-- What is expected --
Which lines below contain "computer"? Pull them out.

*** Opening Supplied material ***

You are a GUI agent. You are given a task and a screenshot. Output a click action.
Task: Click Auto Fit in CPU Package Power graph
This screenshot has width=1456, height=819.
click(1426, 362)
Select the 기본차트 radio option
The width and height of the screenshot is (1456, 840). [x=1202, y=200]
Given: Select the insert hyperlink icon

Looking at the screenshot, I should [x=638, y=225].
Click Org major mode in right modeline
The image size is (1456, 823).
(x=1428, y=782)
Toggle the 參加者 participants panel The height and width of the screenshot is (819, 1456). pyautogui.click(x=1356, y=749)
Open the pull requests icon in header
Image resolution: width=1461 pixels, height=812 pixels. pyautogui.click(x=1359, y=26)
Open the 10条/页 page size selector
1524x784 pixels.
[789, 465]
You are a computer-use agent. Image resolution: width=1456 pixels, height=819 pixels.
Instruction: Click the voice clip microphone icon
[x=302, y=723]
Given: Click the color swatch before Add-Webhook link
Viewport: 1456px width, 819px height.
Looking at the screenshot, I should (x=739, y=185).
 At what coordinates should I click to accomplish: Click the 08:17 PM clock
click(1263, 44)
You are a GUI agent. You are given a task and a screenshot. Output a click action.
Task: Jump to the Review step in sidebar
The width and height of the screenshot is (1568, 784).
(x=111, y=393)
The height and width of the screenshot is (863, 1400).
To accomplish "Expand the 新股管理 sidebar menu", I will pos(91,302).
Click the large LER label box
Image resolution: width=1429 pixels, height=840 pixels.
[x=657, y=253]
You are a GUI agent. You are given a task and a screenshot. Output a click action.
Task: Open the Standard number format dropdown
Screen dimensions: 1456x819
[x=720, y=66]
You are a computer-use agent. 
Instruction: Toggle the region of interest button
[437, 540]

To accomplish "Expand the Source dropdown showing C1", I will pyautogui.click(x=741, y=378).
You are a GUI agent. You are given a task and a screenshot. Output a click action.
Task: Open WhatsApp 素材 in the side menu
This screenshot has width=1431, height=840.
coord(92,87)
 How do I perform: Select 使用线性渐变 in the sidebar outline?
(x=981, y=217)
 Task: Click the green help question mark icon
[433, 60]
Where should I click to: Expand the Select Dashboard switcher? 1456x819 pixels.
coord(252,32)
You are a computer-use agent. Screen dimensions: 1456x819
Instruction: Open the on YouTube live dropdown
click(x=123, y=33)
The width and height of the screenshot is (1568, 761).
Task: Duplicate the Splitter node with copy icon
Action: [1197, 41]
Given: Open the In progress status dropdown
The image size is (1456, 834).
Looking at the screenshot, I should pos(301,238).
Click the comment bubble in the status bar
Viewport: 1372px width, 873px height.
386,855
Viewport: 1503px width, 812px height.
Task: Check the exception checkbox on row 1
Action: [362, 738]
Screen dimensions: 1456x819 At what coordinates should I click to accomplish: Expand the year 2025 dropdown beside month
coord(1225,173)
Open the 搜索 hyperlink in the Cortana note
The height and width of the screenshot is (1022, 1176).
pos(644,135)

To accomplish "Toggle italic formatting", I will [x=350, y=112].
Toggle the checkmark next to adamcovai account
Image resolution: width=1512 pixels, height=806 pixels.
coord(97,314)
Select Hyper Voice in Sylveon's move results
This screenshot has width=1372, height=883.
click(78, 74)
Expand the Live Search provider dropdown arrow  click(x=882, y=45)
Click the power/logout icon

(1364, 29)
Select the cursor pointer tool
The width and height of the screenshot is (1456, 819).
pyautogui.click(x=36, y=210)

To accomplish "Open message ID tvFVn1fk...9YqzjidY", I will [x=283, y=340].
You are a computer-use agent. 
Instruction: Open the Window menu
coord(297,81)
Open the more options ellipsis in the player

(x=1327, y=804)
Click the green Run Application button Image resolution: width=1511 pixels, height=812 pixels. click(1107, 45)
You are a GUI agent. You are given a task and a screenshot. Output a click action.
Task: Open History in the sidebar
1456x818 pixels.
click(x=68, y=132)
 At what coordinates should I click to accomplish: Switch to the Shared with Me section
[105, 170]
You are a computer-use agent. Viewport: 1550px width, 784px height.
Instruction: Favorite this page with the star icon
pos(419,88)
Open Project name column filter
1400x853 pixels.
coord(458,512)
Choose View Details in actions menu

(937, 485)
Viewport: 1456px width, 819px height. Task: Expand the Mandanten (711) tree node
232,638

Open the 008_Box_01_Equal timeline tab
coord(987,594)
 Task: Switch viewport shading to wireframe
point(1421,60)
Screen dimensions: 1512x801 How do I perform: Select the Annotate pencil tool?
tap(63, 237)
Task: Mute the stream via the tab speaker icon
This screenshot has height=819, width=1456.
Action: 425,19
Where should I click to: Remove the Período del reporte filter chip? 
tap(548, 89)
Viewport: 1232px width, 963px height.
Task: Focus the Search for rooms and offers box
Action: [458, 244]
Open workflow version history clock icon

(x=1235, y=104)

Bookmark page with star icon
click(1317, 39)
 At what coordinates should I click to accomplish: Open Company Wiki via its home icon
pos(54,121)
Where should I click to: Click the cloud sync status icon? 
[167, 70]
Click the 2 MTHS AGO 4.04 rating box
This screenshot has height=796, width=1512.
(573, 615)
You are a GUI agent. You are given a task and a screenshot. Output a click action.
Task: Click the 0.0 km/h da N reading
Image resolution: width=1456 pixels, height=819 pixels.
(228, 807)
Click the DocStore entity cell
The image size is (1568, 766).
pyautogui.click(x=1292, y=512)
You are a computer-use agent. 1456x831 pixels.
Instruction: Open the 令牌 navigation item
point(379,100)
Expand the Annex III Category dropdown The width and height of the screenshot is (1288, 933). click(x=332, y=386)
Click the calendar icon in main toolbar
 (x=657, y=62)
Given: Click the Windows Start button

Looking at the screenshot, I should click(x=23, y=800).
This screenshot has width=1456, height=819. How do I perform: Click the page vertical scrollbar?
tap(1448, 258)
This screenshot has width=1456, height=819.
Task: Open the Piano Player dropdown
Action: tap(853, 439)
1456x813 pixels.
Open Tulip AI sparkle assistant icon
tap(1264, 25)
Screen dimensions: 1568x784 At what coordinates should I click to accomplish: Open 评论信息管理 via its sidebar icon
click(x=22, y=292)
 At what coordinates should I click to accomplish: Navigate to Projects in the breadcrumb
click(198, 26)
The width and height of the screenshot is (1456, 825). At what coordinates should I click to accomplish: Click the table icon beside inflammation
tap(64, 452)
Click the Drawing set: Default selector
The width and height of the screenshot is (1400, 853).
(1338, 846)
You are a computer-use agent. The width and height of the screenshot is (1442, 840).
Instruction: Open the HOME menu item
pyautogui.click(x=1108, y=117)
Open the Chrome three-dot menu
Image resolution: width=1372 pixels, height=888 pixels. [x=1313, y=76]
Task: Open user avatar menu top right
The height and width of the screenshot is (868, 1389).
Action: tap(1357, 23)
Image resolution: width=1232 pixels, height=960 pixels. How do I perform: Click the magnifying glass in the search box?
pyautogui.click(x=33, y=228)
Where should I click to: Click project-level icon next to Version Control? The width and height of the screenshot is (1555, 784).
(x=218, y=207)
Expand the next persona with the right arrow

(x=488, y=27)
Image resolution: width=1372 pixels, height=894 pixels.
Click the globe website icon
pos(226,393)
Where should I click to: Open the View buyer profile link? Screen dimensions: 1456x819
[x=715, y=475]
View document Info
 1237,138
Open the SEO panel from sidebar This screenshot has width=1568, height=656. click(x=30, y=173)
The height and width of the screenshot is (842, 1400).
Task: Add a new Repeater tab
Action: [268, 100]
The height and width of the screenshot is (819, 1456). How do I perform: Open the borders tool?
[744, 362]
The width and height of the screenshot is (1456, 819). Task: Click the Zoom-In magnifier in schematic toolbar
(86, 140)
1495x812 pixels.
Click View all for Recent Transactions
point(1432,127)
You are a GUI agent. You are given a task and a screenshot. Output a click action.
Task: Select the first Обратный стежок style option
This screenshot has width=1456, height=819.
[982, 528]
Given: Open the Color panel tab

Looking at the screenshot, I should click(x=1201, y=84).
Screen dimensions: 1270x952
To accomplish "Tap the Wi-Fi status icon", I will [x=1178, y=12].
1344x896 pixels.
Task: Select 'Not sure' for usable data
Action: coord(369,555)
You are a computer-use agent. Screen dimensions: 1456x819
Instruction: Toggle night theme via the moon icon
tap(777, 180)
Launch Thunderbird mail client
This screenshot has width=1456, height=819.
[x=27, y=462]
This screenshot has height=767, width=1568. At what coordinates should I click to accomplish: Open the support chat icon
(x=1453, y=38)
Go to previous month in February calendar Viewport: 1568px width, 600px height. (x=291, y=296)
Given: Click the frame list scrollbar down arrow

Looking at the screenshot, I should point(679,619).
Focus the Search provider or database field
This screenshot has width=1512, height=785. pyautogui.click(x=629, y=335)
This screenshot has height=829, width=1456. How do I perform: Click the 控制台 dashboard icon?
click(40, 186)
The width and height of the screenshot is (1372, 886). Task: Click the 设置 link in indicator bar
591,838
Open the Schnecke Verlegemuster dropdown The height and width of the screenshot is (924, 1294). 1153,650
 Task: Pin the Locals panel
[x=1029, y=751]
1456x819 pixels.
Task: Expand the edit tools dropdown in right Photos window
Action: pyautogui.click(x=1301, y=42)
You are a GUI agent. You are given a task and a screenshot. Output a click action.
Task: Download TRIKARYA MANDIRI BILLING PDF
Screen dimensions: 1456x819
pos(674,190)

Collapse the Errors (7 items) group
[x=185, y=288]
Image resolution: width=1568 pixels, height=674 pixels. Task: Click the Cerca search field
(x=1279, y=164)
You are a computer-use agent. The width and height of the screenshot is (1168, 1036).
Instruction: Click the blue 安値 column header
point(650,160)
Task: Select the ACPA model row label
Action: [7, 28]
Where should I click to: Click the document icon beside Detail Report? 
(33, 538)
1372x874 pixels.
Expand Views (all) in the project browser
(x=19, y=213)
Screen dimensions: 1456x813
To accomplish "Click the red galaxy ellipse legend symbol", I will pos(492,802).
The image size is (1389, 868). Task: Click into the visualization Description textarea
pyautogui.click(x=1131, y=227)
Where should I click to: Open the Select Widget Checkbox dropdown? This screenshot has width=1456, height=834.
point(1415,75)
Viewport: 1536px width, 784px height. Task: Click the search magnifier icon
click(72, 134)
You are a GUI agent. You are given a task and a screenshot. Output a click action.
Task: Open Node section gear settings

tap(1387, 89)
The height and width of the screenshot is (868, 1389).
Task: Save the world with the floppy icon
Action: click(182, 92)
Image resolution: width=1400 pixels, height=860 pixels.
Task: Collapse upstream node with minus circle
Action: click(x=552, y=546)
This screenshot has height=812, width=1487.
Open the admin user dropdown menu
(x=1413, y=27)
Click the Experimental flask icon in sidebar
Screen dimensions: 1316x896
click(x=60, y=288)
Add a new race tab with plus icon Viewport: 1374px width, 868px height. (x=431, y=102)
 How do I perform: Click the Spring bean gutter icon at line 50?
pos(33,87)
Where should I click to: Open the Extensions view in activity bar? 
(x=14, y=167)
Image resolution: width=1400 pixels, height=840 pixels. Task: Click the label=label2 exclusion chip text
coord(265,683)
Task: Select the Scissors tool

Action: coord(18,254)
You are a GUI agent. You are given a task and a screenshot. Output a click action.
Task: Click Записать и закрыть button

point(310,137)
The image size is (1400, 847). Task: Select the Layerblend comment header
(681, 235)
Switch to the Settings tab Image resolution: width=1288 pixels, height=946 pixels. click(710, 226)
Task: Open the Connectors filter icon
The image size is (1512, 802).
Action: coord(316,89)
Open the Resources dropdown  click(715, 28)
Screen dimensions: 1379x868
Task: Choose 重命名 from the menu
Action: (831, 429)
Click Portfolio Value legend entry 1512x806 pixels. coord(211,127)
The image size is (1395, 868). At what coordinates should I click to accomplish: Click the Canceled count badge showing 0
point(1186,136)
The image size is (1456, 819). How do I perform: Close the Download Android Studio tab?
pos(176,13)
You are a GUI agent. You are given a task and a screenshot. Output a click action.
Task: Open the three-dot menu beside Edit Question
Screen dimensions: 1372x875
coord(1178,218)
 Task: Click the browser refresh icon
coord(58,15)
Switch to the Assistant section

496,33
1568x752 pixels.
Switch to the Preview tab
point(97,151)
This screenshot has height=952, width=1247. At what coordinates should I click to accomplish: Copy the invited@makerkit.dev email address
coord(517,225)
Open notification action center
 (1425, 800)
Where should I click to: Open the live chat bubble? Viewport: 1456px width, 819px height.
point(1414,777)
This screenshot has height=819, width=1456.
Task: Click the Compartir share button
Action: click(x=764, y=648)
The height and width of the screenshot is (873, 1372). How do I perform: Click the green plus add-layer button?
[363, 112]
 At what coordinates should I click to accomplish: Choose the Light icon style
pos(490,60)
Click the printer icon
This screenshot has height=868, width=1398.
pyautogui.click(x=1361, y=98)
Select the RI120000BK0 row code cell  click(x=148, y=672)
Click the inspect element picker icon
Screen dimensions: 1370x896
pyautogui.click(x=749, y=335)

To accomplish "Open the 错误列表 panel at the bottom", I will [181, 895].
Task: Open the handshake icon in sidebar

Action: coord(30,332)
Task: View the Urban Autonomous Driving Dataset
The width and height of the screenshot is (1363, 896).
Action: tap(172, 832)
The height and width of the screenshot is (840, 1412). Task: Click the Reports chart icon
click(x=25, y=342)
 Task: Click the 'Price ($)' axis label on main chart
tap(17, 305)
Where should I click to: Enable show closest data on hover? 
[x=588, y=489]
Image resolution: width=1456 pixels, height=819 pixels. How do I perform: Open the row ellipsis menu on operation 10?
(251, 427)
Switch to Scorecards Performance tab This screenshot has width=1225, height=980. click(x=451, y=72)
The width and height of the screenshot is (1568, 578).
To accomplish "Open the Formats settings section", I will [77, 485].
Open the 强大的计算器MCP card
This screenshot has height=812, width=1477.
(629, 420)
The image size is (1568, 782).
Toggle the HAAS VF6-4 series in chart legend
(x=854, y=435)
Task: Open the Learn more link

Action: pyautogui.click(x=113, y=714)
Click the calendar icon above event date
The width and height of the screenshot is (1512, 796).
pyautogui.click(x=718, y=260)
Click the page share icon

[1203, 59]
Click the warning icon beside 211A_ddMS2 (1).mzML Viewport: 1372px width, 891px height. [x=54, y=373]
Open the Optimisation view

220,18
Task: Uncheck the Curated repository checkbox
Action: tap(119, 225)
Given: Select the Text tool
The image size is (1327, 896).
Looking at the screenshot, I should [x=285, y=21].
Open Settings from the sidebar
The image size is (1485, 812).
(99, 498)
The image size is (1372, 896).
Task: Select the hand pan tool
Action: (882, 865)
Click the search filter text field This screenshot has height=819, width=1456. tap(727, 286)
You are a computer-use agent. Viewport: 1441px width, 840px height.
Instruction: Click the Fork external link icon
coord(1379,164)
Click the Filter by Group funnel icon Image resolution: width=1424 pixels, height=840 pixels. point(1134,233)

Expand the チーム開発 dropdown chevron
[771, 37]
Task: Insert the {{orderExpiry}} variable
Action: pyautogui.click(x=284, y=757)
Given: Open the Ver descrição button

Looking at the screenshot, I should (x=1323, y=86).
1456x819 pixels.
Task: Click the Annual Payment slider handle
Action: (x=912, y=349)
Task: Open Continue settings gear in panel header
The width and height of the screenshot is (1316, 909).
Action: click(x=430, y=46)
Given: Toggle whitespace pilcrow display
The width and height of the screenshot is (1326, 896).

*** Closing Supplied material ***

-- Response --
You are a computer-use agent. Image resolution: width=1456 pixels, height=819 pixels.
You are a computer-use agent. 
You are a computer-use agent. Screen dimensions: 1456x819
You are a computer-use agent. 
You are a computer-use agent. Viewport: 1550px width, 784px height.
You are a computer-use agent. 1456x831 pixels.
You are a computer-use agent. The width and height of the screenshot is (1442, 840).
You are a computer-use agent. Screen dimensions: 1456x819
You are a computer-use agent. The width and height of the screenshot is (1168, 1036).
You are a computer-use agent. Viewport: 1441px width, 840px height.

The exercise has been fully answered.